▶ **EXERCISE OBJECTIVE**
Everything from the line holding "Where should I" through the final line of the entries below is to be written out exactly, and nothing more; leave out pictures.

▶ **GIVEN ENTRIES**
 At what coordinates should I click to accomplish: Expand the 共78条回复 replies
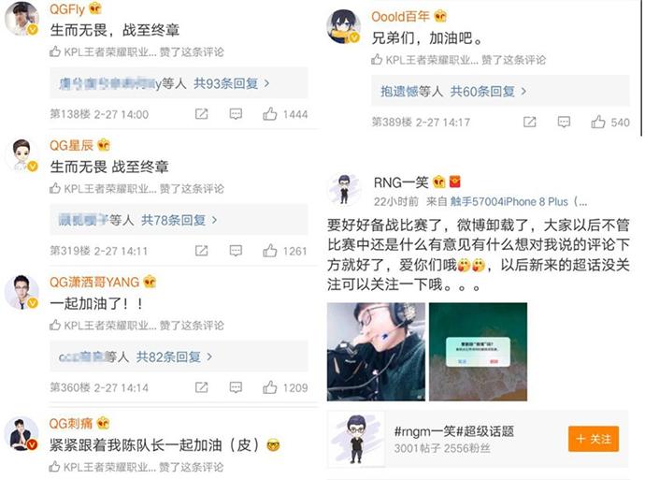[x=179, y=220]
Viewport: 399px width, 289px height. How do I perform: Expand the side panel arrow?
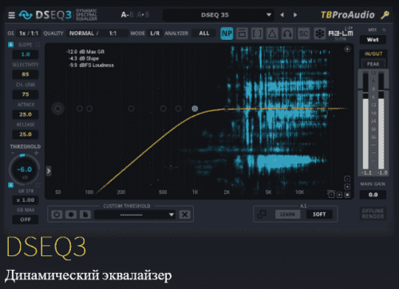[49, 171]
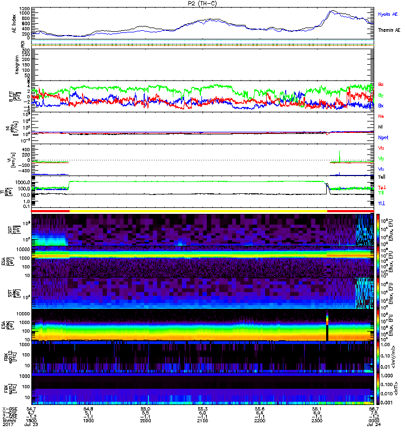Click the red Ne density legend label
Viewport: 405px width, 432px height.
(381, 117)
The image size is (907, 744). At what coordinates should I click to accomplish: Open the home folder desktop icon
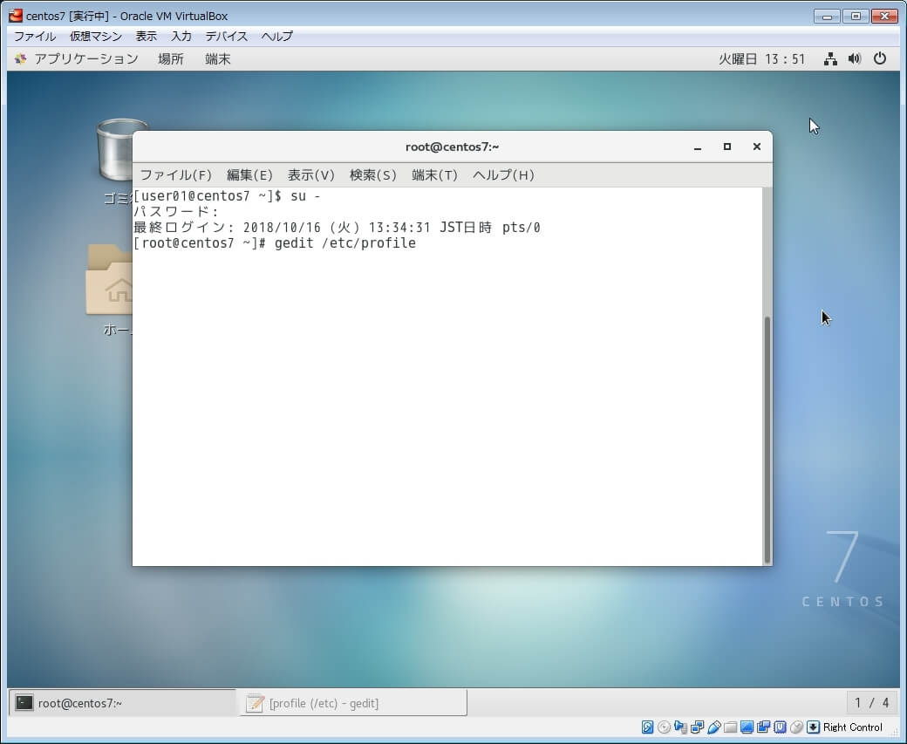[x=111, y=281]
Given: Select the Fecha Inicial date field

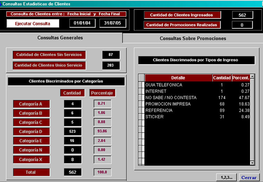Looking at the screenshot, I should [82, 23].
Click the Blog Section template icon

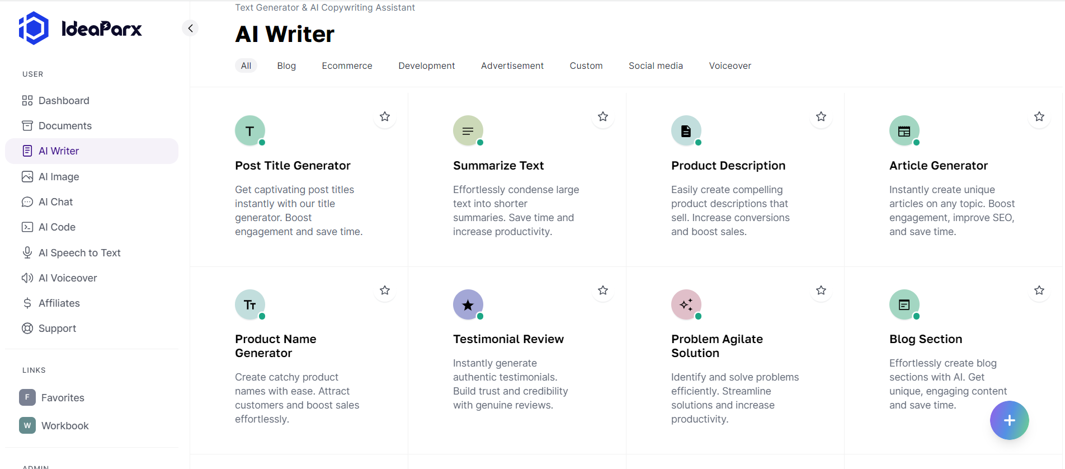click(x=904, y=304)
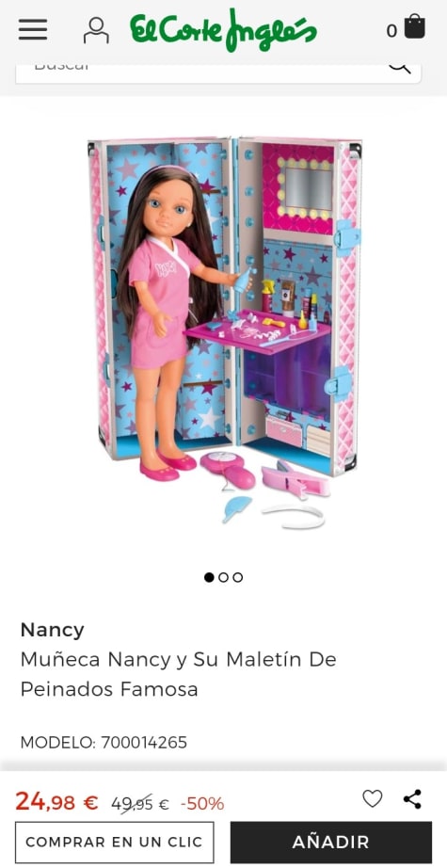This screenshot has width=447, height=868.
Task: Tap the product title Muñeca Nancy y Su Maletín
Action: (x=178, y=674)
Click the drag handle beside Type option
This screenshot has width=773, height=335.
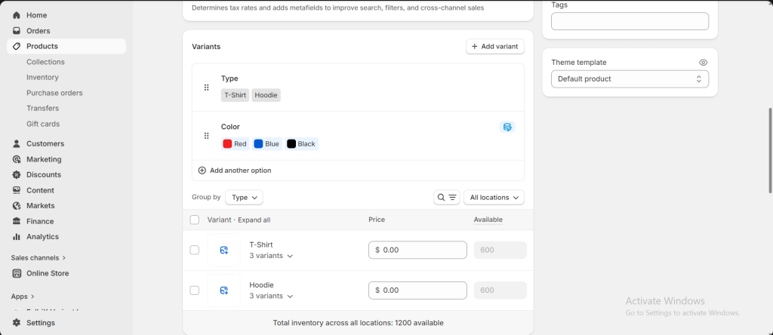206,88
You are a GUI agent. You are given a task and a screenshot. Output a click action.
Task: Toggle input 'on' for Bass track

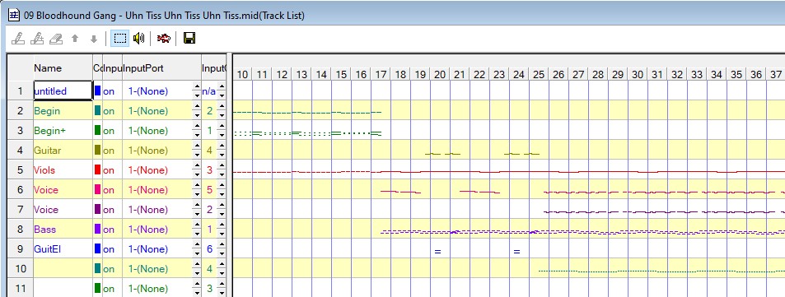[109, 230]
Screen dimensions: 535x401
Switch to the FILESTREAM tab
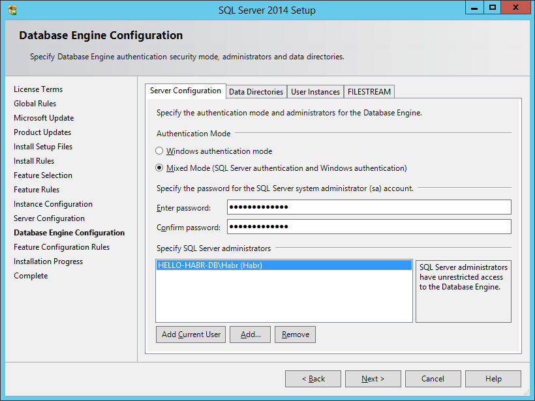click(369, 91)
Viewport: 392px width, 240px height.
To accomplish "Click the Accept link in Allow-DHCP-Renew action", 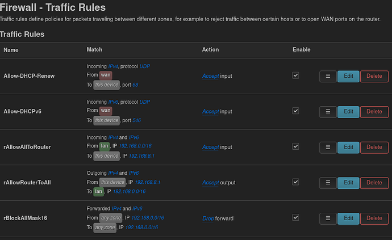I will point(211,76).
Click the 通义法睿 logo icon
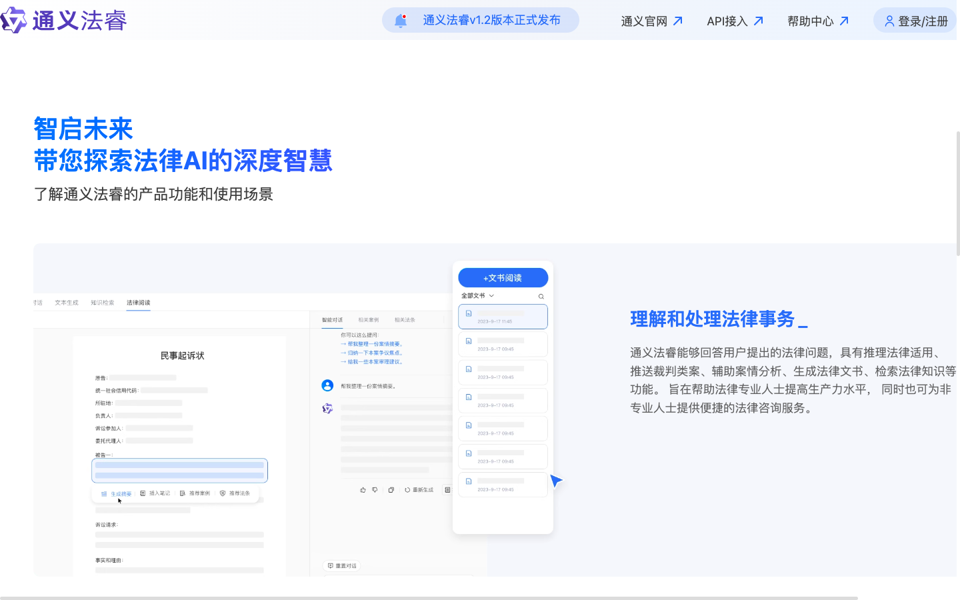Viewport: 960px width, 600px height. coord(15,19)
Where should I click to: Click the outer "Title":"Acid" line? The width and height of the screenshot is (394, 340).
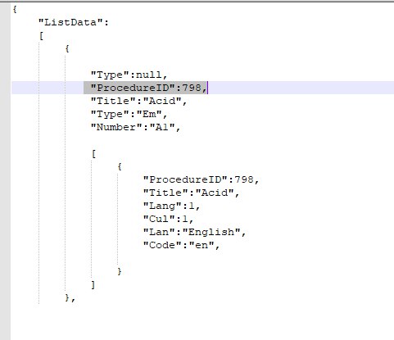(x=138, y=101)
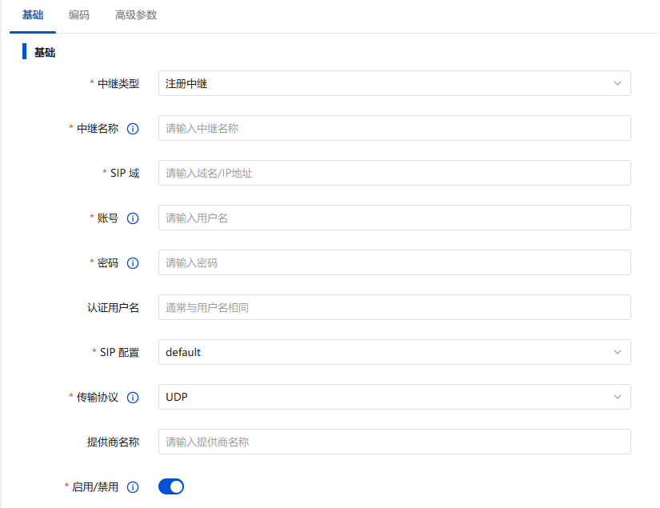Click the info icon beside 传输协议
Image resolution: width=660 pixels, height=508 pixels.
pos(133,397)
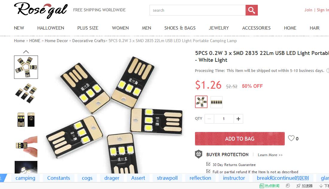The image size is (329, 189).
Task: Click the red search magnifier button
Action: click(x=252, y=10)
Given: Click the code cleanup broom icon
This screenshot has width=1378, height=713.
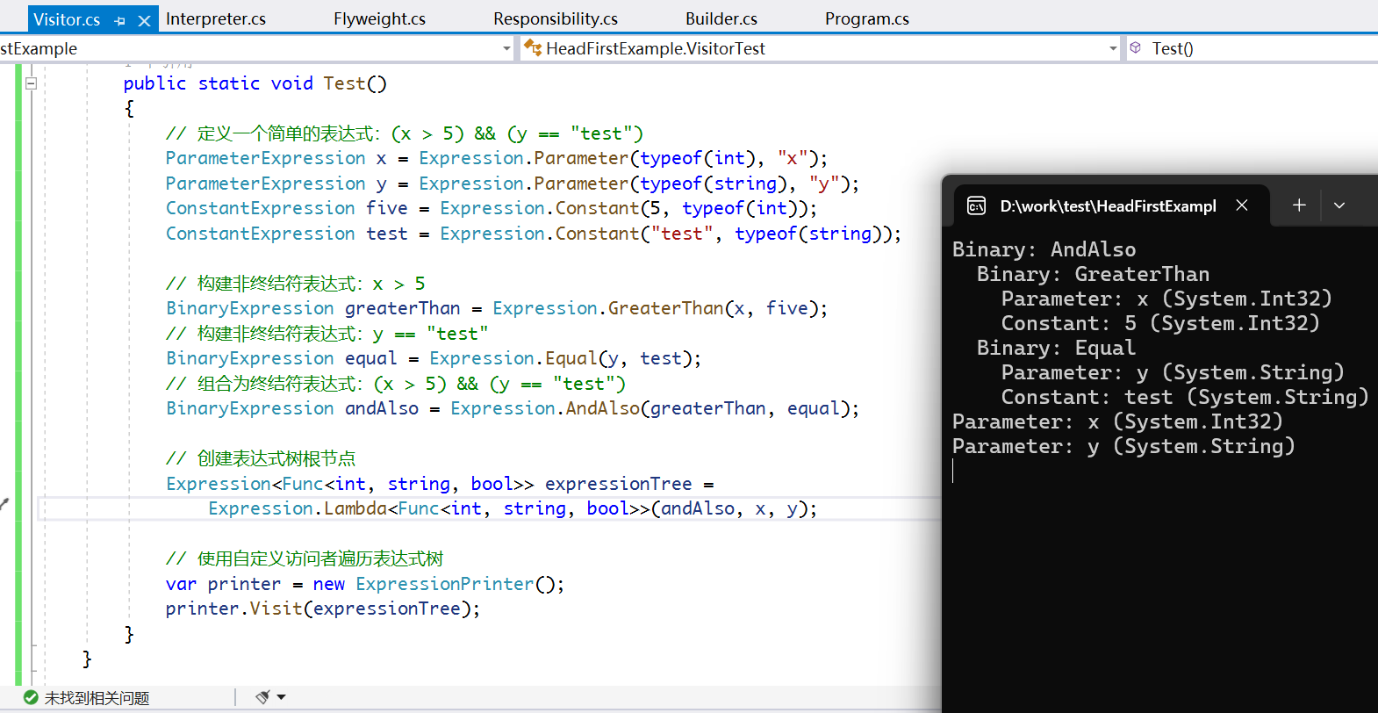Looking at the screenshot, I should (x=262, y=697).

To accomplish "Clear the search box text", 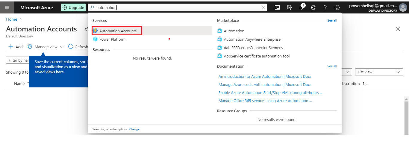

▶ **RESPONSE AREA**
Where should I click to: Click the outer "Title":"Acid" line? The width and height of the screenshot is (394, 340).
(x=138, y=101)
Click the info icon beside 传输协议
Image resolution: width=660 pixels, height=508 pixels.
pos(133,397)
The image size is (329, 189).
Task: Click the red search magnifier button
Action: click(x=252, y=10)
Given: Click the code cleanup broom icon
This screenshot has width=1378, height=713.
Looking at the screenshot, I should (x=262, y=697).

To accomplish "Clear the search box text", 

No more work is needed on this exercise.